Loser: too many items

Despite my repeated protestation that you can buy everything you need here in Dili, I had a couple of shopping sprees before arriving, and landed with a suitcase stuffed full of garments. Largely, they were all smart purchases, and I feel very happy with my wardrobe — I told a friend recently I finally felt like I know what to bring, and can balance outfits that suit my personal style with the constraints of living in Dili.

But knowing what to bring, and bringing it in the correct volume, are two different things.

This time, I just had too much stuff. I tried to be clever — I brought more t-shirts than pairs of pants, knowing I’d wash tops more frequently; I over-packed dresses, thinking I’d like the variety in my wardrobe; I brought both of my pairs of Tevas sandals, but not to reduce wear on each — just because I didn’t think.

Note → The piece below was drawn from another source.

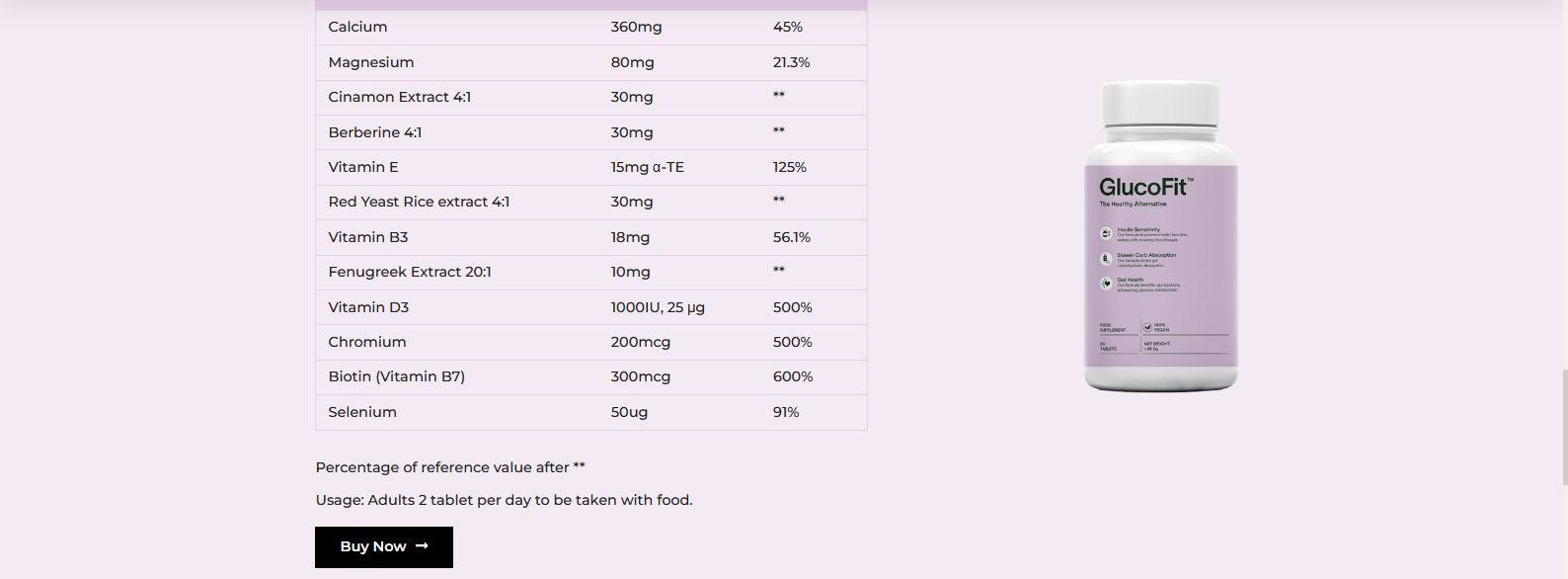Click the Percentage of reference value footnote
The width and height of the screenshot is (1568, 579).
coord(450,467)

Next time, I’ll just halve the weight of my suitcase. I forget how much I buy at the markets here, and how loyal I am to wearing the same things, over and over again. I brought 10 t-shirts and only four are in high rotation. Next time, I’ll bring five.

Winner: bucket hats

My final winner and a thesis statement. I’ve brought a hat on every Dili trip — it’s a hot city with 12 hours of sunlight every day, and I’m a fair-skinned gal with a centre part. It’s a no-brainer. But every other trip I packed a baseball cap. This time, I brought two floppy, broad-brimmed bucket hats. A revelation! I love them and want to wear them in a way I never felt like with my sporty-n-sensible caps. So, a final thought to leave you, and my future self, with: pack the things you’ll know you’ll wear. You need a hat, but think carefully about the style you prefer. You won’t become a new person in a new place — make sure everything you bring is something you genuinely like and want to wear, and you’ll be starting as well as you can.